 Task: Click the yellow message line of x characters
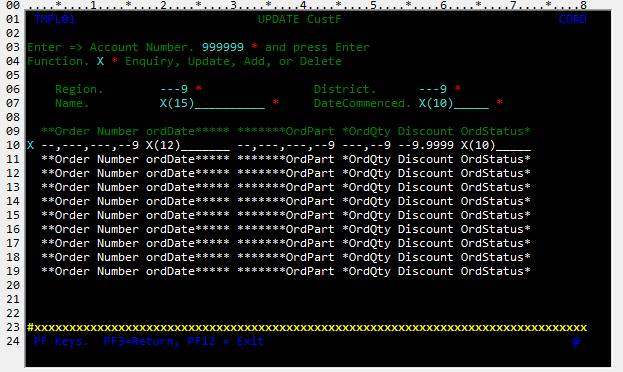307,328
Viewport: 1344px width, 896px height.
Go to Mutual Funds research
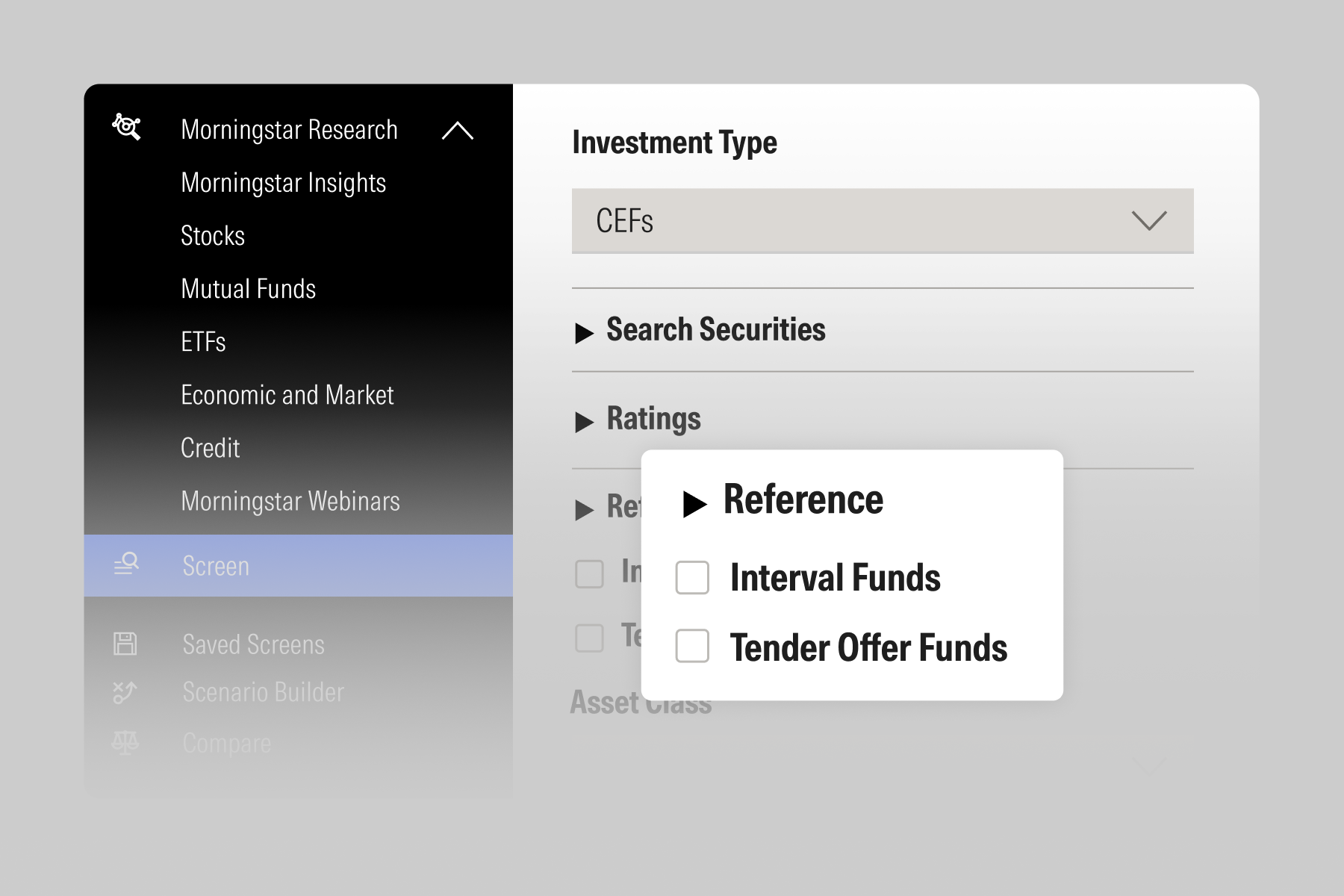(x=248, y=289)
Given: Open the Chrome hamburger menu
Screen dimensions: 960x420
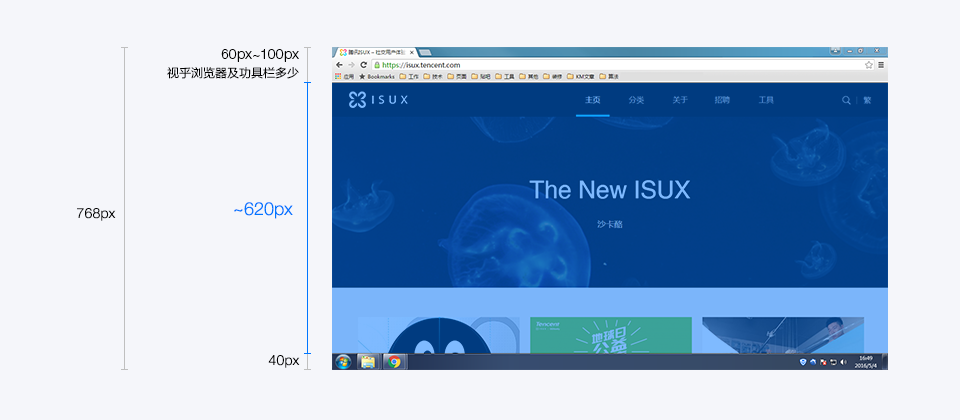Looking at the screenshot, I should [x=881, y=65].
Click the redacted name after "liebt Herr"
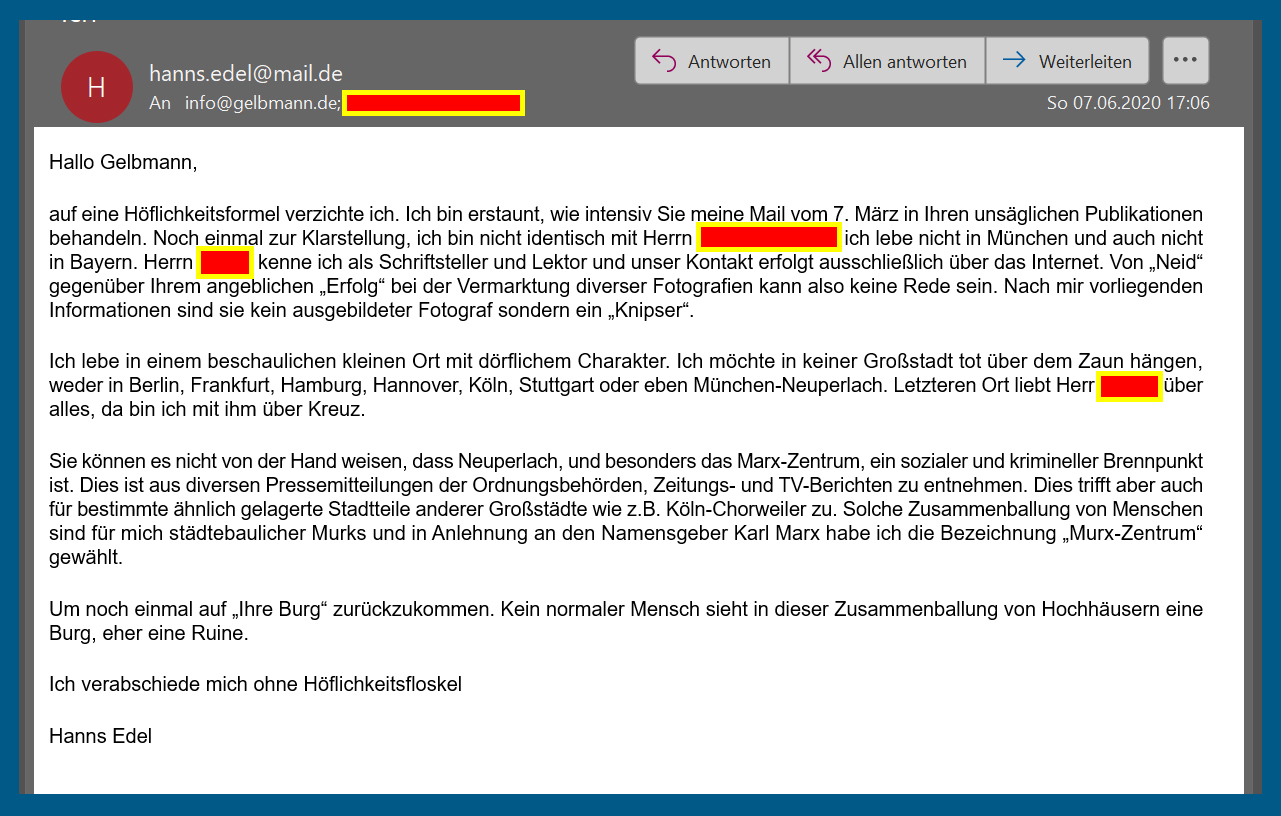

□ □ □

> [REQUIREMENT]: Your answer must be the entries written out word for word, without their pictures.

> [ANSWER AREA]:
 Task: Click the yellow message line of x characters
307,328
Viewport: 1344px width, 896px height.
Go to Mutual Funds research
(x=248, y=289)
Given: Open the Chrome hamburger menu
Screen dimensions: 960x420
Looking at the screenshot, I should [x=881, y=65].
Click the redacted name after "liebt Herr"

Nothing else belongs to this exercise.